REQUIRED WORK: Could you retype the entries below exactly, omitting every picture?

(Pixel coordinate grounding data)

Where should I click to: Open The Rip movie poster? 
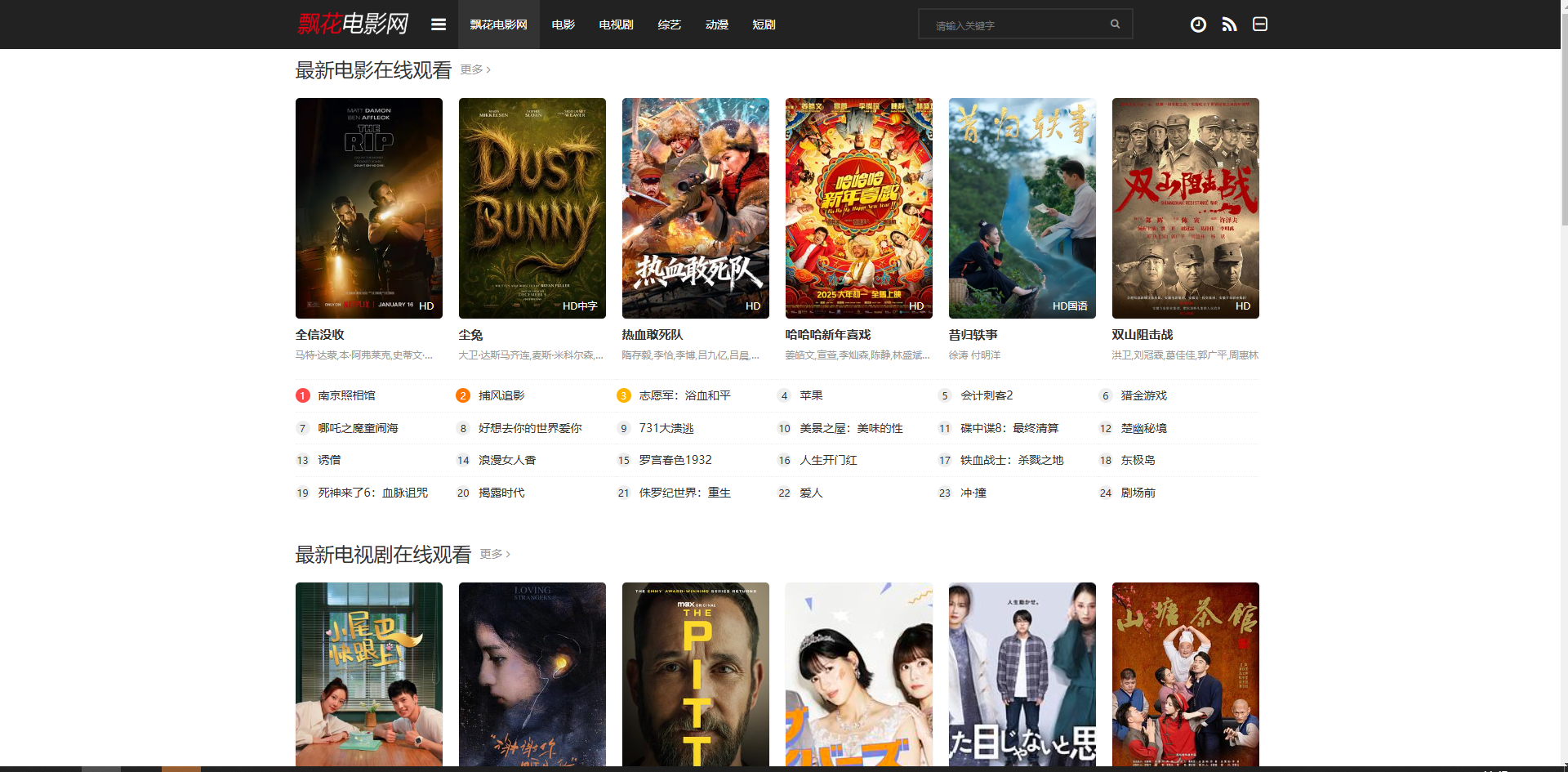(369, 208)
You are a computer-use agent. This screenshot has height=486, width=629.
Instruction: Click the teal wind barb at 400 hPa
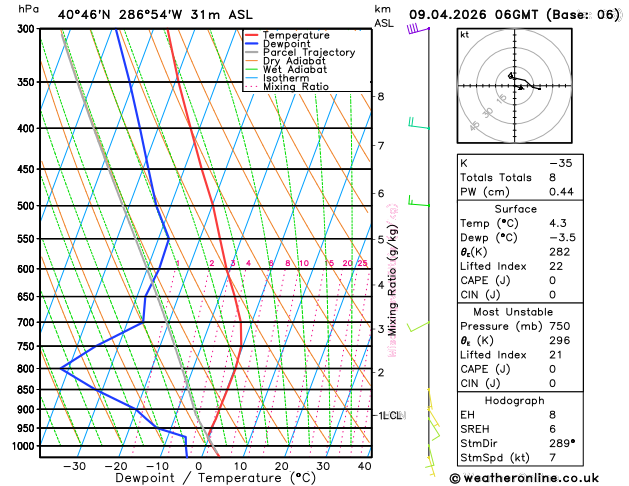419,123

TASK SOLUTION:
Where should I click to: Open The Rip movie poster? 
(369, 208)
You are a computer-use agent. This screenshot has height=486, width=629.
Instruction: Click the teal wind barb at 400 hPa
419,123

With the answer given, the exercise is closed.